The history of the Leaning Tower of Pisa sees the famous bell tower being built in stages over the course of nearly 200 years. Work started in 1173, and three levels were finished by the year 1185. The construction process was put on hold this same year because of the fact that it was apparent that the tower was leaning. Things didn’t resume until 1275.
History of the Leaning Tower
In 1275, the construction of the Leaning Tower of Pisa resumed under the guidance of the architect Giovanni di Simone. Efforts were made to correct the tilt, but all they really did was give the structure a curved shape. Work was again halted in 1284, and the tower wasn’t finished until it got its Gothic belfry in 1360. The architect who designed the belfry was Tommaso di Andrea da Pontedera. The architect, or architects in the early years remain unknown.
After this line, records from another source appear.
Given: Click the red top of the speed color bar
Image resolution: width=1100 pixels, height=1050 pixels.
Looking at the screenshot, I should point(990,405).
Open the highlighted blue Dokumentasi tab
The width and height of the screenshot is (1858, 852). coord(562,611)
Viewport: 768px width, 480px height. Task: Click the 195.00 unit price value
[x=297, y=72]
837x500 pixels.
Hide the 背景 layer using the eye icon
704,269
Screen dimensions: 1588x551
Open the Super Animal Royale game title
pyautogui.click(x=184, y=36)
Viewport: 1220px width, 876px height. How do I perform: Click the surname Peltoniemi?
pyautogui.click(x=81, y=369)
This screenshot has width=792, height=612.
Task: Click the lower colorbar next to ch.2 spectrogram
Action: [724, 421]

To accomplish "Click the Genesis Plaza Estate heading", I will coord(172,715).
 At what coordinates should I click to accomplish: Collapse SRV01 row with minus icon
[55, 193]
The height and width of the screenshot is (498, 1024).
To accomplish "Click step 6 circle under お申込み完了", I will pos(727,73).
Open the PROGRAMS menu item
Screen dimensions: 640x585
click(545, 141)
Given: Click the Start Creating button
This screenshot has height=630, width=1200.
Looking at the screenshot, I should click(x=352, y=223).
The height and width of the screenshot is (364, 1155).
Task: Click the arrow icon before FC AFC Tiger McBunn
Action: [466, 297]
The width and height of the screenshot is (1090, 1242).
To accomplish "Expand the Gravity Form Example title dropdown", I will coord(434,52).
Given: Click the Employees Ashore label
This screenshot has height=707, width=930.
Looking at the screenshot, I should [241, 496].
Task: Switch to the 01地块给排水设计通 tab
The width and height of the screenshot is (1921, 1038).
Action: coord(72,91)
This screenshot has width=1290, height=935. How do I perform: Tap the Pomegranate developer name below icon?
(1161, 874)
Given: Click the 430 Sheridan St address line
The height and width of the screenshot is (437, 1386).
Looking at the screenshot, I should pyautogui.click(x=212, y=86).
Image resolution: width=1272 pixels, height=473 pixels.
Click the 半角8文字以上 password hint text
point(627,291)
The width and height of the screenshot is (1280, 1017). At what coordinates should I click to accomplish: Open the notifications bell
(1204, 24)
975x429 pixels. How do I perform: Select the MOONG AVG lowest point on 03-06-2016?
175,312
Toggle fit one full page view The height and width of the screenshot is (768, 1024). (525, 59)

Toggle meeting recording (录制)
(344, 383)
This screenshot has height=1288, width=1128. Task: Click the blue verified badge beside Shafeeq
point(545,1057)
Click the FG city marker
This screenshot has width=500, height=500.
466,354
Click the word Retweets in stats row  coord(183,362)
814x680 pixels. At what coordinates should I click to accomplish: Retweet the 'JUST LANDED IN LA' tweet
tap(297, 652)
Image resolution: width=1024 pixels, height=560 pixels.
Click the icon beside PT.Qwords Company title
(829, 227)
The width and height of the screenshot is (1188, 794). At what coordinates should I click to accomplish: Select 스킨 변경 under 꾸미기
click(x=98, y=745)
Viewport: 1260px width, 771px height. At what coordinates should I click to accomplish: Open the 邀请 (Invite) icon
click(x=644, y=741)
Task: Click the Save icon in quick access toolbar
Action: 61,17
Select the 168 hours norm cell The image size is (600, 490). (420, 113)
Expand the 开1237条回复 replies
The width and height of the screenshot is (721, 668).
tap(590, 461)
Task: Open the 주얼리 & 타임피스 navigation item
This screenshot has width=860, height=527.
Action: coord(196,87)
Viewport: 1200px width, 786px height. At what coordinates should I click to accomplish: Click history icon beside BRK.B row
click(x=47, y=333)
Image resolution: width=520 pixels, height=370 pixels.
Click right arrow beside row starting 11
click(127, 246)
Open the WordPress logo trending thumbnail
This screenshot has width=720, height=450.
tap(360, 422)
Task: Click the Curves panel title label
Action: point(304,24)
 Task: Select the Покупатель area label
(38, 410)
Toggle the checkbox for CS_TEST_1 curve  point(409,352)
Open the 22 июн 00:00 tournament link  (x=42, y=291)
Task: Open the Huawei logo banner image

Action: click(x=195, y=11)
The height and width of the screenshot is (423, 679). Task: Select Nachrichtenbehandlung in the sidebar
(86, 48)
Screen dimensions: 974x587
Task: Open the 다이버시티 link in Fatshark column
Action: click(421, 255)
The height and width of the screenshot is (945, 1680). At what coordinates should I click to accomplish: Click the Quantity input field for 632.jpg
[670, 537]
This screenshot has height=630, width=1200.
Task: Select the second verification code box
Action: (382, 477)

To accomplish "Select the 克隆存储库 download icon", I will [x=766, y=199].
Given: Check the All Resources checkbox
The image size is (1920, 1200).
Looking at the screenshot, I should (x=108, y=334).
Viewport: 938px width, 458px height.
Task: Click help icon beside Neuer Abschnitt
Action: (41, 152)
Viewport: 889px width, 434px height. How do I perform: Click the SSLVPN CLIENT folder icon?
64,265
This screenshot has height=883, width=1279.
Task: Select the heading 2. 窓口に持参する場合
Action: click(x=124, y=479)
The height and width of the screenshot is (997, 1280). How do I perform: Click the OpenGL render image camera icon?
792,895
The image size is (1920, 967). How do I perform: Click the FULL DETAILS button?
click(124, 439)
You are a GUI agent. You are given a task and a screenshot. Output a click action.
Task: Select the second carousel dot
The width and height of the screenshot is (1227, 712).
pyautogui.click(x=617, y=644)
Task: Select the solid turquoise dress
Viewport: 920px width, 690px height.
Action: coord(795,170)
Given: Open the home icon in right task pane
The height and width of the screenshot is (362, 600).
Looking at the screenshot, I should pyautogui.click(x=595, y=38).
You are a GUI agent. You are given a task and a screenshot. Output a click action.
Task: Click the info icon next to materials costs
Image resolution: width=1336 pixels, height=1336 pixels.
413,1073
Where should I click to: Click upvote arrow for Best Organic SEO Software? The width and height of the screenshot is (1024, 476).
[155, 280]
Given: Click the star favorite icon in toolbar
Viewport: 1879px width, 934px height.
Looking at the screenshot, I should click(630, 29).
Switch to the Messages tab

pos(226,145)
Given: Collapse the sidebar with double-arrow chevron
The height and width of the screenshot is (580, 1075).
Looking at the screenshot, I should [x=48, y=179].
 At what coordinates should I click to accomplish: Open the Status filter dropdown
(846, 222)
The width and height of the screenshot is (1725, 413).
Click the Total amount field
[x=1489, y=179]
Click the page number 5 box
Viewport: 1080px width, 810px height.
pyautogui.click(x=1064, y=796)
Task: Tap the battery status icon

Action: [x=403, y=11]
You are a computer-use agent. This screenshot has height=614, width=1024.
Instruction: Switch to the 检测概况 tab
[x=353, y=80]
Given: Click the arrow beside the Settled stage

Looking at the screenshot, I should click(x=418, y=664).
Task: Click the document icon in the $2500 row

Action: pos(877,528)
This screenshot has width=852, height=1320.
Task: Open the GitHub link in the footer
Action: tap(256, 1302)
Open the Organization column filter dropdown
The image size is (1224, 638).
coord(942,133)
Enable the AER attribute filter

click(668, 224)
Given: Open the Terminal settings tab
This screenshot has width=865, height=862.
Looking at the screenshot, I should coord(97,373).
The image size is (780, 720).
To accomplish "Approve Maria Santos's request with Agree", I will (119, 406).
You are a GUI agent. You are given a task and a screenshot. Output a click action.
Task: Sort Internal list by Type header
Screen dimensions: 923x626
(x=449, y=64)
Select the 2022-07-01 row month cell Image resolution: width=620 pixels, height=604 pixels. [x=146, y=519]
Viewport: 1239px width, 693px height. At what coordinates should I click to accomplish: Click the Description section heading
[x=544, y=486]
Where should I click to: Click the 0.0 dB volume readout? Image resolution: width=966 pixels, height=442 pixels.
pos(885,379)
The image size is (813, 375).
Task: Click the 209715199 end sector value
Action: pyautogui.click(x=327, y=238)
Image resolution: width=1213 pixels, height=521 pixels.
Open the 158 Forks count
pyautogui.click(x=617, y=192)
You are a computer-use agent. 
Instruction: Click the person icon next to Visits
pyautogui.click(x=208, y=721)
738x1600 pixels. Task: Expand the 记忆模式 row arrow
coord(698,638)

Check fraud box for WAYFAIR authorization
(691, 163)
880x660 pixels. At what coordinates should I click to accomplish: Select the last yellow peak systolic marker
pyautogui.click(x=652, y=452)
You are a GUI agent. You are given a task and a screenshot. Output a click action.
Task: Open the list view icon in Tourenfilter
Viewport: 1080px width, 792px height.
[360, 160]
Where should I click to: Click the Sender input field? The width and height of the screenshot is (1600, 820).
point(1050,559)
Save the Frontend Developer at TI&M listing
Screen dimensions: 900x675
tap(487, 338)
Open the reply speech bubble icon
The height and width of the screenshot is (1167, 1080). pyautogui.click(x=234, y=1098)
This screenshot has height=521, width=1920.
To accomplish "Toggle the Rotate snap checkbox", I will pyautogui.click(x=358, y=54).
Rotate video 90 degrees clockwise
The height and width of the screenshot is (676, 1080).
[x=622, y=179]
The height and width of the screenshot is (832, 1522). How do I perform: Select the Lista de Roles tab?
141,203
Over the years, the Leaning Tower of Pisa continued to increase its lean, as the alluvial soil that it sits on simply isn’t good at supporting such a heavy structure. In the 1800's, digging occurred around the base, and it was aimed at finding a solution for the stability issues. This backfired, however, and the tower began tipping more quickly. That being said, it wasn’t exactly toppling in rapid fashion. In fact, around this time, it was only tipping at a rate of around .04 inches a year. More attempts to find a solution for the lean were made in the 1900's, but they weren’t very successful either. As a result, the local mayor had closed the tower to the public in 1990.
After the Leaning Tower closed to the public in 1990, more structural strengthening projects were carried out. These projects were successful to some degree, and the tower re-opened in 2001. In an effort to maintain structural integrity, the number of visitors is controlled. As such, anyone who is hoping to get their hands on some Leaning Tower tickets is encouraged to get them as far in advance as possible, especially during the peak summer tourist season.